Collected data entries:

╭──

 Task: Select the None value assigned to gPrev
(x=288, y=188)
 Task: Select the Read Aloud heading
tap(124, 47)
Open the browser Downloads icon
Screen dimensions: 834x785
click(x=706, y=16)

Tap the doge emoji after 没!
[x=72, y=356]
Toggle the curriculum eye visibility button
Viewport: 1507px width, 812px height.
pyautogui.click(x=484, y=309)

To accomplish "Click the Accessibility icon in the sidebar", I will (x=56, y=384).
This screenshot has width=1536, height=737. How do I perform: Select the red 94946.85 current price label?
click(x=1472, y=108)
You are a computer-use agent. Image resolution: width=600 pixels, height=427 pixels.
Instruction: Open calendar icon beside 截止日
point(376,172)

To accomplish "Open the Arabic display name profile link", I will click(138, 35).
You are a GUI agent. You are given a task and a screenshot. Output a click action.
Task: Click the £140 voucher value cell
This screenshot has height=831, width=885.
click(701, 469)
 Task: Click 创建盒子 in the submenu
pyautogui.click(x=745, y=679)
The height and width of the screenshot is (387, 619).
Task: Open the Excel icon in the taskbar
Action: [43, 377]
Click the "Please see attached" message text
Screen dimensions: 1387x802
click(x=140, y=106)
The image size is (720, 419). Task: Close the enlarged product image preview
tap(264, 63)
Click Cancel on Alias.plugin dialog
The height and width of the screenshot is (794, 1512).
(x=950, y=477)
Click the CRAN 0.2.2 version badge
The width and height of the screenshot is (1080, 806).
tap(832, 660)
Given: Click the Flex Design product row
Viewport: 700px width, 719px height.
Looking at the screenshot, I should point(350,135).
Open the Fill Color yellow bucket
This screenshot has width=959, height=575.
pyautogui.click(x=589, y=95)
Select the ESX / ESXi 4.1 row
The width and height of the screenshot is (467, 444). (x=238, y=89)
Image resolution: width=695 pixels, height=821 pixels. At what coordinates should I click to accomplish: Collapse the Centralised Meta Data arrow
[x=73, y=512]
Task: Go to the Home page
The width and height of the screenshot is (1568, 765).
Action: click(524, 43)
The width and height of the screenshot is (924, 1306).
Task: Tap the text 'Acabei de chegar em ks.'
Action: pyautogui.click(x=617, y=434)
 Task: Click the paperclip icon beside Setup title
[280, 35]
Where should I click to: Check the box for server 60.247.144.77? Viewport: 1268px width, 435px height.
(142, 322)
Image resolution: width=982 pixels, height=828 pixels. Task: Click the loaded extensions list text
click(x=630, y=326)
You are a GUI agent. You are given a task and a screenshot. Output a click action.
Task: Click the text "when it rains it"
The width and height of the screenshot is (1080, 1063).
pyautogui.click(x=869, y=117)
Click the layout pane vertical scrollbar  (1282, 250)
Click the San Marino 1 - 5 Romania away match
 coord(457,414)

╰──

#### TASK TO CARRY OUT:
Repeat each of the entries exactly as written.

#### WORKED SOLUTION:
 Task: Select the None value assigned to gPrev
(x=288, y=188)
 Task: Select the Read Aloud heading
tap(124, 47)
Open the browser Downloads icon
Screen dimensions: 834x785
click(x=706, y=16)

Tap the doge emoji after 没!
[x=72, y=356]
Toggle the curriculum eye visibility button
Viewport: 1507px width, 812px height.
pyautogui.click(x=484, y=309)

To accomplish "Click the Accessibility icon in the sidebar", I will (x=56, y=384).
This screenshot has width=1536, height=737. How do I perform: Select the red 94946.85 current price label?
click(x=1472, y=108)
You are a computer-use agent. Image resolution: width=600 pixels, height=427 pixels.
Instruction: Open calendar icon beside 截止日
point(376,172)

To accomplish "Open the Arabic display name profile link", I will click(138, 35).
You are a GUI agent. You are given a task and a screenshot. Output a click action.
Task: Click the £140 voucher value cell
This screenshot has height=831, width=885.
click(701, 469)
 Task: Click 创建盒子 in the submenu
pyautogui.click(x=745, y=679)
The height and width of the screenshot is (387, 619).
Task: Open the Excel icon in the taskbar
Action: [43, 377]
Click the "Please see attached" message text
Screen dimensions: 1387x802
click(x=140, y=106)
The image size is (720, 419). Task: Close the enlarged product image preview
tap(264, 63)
Click Cancel on Alias.plugin dialog
The height and width of the screenshot is (794, 1512).
(x=950, y=477)
Click the CRAN 0.2.2 version badge
The width and height of the screenshot is (1080, 806).
tap(832, 660)
Given: Click the Flex Design product row
Viewport: 700px width, 719px height.
Looking at the screenshot, I should point(350,135).
Open the Fill Color yellow bucket
This screenshot has width=959, height=575.
pyautogui.click(x=589, y=95)
Select the ESX / ESXi 4.1 row
The width and height of the screenshot is (467, 444). (x=238, y=89)
Image resolution: width=695 pixels, height=821 pixels. At what coordinates should I click to accomplish: Collapse the Centralised Meta Data arrow
[x=73, y=512]
Task: Go to the Home page
The width and height of the screenshot is (1568, 765).
Action: click(524, 43)
The width and height of the screenshot is (924, 1306).
Task: Tap the text 'Acabei de chegar em ks.'
Action: pyautogui.click(x=617, y=434)
 Task: Click the paperclip icon beside Setup title
[280, 35]
Where should I click to: Check the box for server 60.247.144.77? Viewport: 1268px width, 435px height.
(142, 322)
Image resolution: width=982 pixels, height=828 pixels. Task: Click the loaded extensions list text
click(x=630, y=326)
You are a GUI agent. You are given a task and a screenshot. Output a click action.
Task: Click the text "when it rains it"
The width and height of the screenshot is (1080, 1063).
pyautogui.click(x=869, y=117)
Click the layout pane vertical scrollbar  (1282, 250)
Click the San Marino 1 - 5 Romania away match
 coord(457,414)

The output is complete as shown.